══ Material for the task ══

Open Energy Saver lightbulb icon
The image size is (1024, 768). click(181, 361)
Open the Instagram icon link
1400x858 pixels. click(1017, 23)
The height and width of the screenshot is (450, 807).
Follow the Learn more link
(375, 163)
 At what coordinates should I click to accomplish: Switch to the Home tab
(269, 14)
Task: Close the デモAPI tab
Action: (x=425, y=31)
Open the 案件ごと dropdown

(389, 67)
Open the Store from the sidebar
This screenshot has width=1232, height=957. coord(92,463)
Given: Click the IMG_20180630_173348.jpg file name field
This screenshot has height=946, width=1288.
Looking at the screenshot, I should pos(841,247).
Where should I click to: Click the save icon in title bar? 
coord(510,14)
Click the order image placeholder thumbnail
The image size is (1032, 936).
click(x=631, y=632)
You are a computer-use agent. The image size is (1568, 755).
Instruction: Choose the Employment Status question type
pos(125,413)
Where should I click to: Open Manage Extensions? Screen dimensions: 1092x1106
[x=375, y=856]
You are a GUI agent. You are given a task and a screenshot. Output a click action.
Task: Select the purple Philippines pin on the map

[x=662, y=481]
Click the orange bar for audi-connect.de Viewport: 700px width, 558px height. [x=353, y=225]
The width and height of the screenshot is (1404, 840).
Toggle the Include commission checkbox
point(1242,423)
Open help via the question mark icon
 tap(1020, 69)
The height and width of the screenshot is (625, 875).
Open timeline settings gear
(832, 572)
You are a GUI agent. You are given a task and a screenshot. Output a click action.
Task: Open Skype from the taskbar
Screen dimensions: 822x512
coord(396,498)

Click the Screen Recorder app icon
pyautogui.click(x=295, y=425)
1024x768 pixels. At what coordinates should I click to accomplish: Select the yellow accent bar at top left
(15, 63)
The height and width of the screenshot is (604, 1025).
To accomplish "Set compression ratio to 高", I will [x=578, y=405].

═══

### Task
Could you write out every line from the one with "1024x768 pixels. At" through the end of the data, shifting each coordinate in the answers by adding 53 and leaving all other text unchanged?

### Answer to this exercise
1024x768 pixels. At what coordinates should I click to accomplish: Select the yellow accent bar at top left
(68, 116)
The height and width of the screenshot is (604, 1025).
To accomplish "Set compression ratio to 高", I will [x=631, y=458].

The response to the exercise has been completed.